■ **GIVEN INSTRUCTION**
Rewrite the records from the line with "colleague [729, 133]" through the end of the records as a two-column CSV headed lookup and reply. Give one row per entry, put each field in quotes, and replace any line breaks with spaces.

Item-finding records
···
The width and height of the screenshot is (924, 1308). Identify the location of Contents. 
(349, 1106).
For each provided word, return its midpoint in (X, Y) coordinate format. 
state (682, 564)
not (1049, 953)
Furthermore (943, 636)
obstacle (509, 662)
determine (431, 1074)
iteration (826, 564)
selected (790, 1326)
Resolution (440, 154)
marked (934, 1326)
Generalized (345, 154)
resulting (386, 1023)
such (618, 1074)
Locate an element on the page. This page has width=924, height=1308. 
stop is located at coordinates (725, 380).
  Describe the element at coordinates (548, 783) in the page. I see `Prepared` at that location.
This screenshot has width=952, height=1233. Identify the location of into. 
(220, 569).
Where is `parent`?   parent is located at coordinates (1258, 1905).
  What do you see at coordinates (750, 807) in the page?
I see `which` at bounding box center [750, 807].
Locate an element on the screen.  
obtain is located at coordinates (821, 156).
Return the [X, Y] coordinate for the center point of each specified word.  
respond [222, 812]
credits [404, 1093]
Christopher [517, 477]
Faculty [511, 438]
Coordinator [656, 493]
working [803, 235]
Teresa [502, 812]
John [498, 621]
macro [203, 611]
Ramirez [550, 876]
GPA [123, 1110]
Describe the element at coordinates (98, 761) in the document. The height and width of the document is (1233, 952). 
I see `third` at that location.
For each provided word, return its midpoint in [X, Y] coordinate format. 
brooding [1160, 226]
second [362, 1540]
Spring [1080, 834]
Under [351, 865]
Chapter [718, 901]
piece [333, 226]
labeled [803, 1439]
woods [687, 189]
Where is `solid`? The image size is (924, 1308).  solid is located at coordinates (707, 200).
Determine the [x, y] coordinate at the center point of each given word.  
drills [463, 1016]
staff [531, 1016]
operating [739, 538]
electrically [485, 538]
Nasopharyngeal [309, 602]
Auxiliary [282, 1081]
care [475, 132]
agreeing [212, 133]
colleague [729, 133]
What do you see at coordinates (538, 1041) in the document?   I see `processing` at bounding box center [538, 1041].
···
■ **SOLUTION TO THE PROBLEM**
lookup,reply
"colleague","[729, 133]"
"What do you see at coordinates (538, 1041) in the document?","I see `processing` at bounding box center [538, 1041]."